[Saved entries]

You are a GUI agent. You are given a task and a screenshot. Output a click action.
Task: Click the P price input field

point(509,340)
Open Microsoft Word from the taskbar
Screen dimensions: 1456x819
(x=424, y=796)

▶ Task brief:
Once you have read the records above, write them all out exactly.

▶ Completed task:
You are a GUI agent. You are given a task and a screenshot. Output a click action.
Task: Click the P price input field

point(509,340)
Open Microsoft Word from the taskbar
Screen dimensions: 1456x819
(x=424, y=796)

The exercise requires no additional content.